What to do – Repeat every line of the material below exactly.

Input data –
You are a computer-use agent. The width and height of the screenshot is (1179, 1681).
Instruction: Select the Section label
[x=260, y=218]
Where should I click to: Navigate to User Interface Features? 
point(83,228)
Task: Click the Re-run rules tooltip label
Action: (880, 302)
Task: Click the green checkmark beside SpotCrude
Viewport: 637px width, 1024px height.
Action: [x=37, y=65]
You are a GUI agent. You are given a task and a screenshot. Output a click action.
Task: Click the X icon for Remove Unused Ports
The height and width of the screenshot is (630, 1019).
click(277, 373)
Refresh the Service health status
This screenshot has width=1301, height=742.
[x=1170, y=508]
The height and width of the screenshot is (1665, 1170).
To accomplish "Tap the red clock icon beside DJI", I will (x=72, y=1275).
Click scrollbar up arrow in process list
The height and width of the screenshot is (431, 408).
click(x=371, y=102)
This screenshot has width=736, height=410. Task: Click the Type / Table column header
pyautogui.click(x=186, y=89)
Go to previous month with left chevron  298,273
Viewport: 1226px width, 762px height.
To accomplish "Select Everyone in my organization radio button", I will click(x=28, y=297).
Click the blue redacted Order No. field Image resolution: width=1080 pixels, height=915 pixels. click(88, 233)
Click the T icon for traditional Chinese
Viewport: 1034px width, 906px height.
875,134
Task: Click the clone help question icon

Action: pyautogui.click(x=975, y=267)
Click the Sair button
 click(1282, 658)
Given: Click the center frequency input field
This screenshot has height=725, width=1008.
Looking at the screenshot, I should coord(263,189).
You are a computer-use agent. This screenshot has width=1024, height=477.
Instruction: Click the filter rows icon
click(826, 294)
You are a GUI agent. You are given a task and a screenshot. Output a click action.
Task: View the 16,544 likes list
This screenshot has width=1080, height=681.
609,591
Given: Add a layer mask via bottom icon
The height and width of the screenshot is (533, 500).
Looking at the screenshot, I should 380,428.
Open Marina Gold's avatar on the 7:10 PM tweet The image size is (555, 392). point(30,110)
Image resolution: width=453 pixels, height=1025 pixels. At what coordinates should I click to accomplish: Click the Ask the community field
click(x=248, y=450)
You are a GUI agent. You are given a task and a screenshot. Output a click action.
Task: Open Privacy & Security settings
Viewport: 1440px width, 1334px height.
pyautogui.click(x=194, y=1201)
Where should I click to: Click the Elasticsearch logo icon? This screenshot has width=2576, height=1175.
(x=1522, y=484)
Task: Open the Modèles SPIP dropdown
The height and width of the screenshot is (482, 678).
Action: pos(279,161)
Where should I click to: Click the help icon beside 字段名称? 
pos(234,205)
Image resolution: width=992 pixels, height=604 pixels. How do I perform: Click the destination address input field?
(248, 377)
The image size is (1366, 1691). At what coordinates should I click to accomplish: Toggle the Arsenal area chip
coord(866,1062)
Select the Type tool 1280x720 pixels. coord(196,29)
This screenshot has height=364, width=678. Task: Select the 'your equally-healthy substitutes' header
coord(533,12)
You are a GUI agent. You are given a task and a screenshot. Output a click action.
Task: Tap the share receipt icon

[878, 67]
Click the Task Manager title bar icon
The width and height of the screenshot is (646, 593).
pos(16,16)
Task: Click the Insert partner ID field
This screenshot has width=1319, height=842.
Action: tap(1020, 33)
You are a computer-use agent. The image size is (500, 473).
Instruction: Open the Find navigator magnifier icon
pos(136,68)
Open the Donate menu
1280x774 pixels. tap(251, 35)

Answer for this exercise –
You are a computer-use agent. The width and height of the screenshot is (1179, 1681).
Instruction: Select the Section label
[x=260, y=218]
Where should I click to: Navigate to User Interface Features? 
point(83,228)
Task: Click the Re-run rules tooltip label
Action: (880, 302)
Task: Click the green checkmark beside SpotCrude
Viewport: 637px width, 1024px height.
Action: [x=37, y=65]
You are a GUI agent. You are given a task and a screenshot. Output a click action.
Task: Click the X icon for Remove Unused Ports
The height and width of the screenshot is (630, 1019).
click(277, 373)
Refresh the Service health status
This screenshot has width=1301, height=742.
[x=1170, y=508]
The height and width of the screenshot is (1665, 1170).
To accomplish "Tap the red clock icon beside DJI", I will (x=72, y=1275).
Click scrollbar up arrow in process list
The height and width of the screenshot is (431, 408).
click(x=371, y=102)
This screenshot has width=736, height=410. Task: Click the Type / Table column header
pyautogui.click(x=186, y=89)
Go to previous month with left chevron  298,273
Viewport: 1226px width, 762px height.
To accomplish "Select Everyone in my organization radio button", I will click(x=28, y=297).
Click the blue redacted Order No. field Image resolution: width=1080 pixels, height=915 pixels. click(88, 233)
Click the T icon for traditional Chinese
Viewport: 1034px width, 906px height.
875,134
Task: Click the clone help question icon

Action: pyautogui.click(x=975, y=267)
Click the Sair button
 click(1282, 658)
Given: Click the center frequency input field
This screenshot has height=725, width=1008.
Looking at the screenshot, I should coord(263,189).
You are a computer-use agent. This screenshot has width=1024, height=477.
Instruction: Click the filter rows icon
click(826, 294)
You are a GUI agent. You are given a task and a screenshot. Output a click action.
Task: View the 16,544 likes list
This screenshot has width=1080, height=681.
609,591
Given: Add a layer mask via bottom icon
The height and width of the screenshot is (533, 500).
Looking at the screenshot, I should 380,428.
Open Marina Gold's avatar on the 7:10 PM tweet The image size is (555, 392). point(30,110)
Image resolution: width=453 pixels, height=1025 pixels. At what coordinates should I click to accomplish: Click the Ask the community field
click(x=248, y=450)
You are a GUI agent. You are given a task and a screenshot. Output a click action.
Task: Open Privacy & Security settings
Viewport: 1440px width, 1334px height.
pyautogui.click(x=194, y=1201)
Where should I click to: Click the Elasticsearch logo icon? This screenshot has width=2576, height=1175.
(x=1522, y=484)
Task: Open the Modèles SPIP dropdown
The height and width of the screenshot is (482, 678).
Action: pos(279,161)
Where should I click to: Click the help icon beside 字段名称? 
pos(234,205)
Image resolution: width=992 pixels, height=604 pixels. How do I perform: Click the destination address input field?
(248, 377)
The image size is (1366, 1691). At what coordinates should I click to accomplish: Toggle the Arsenal area chip
coord(866,1062)
Select the Type tool 1280x720 pixels. coord(196,29)
This screenshot has height=364, width=678. Task: Select the 'your equally-healthy substitutes' header
coord(533,12)
You are a GUI agent. You are given a task and a screenshot. Output a click action.
Task: Tap the share receipt icon

[878, 67]
Click the Task Manager title bar icon
The width and height of the screenshot is (646, 593).
pos(16,16)
Task: Click the Insert partner ID field
This screenshot has width=1319, height=842.
Action: tap(1020, 33)
You are a computer-use agent. The image size is (500, 473).
Instruction: Open the Find navigator magnifier icon
pos(136,68)
Open the Donate menu
1280x774 pixels. tap(251, 35)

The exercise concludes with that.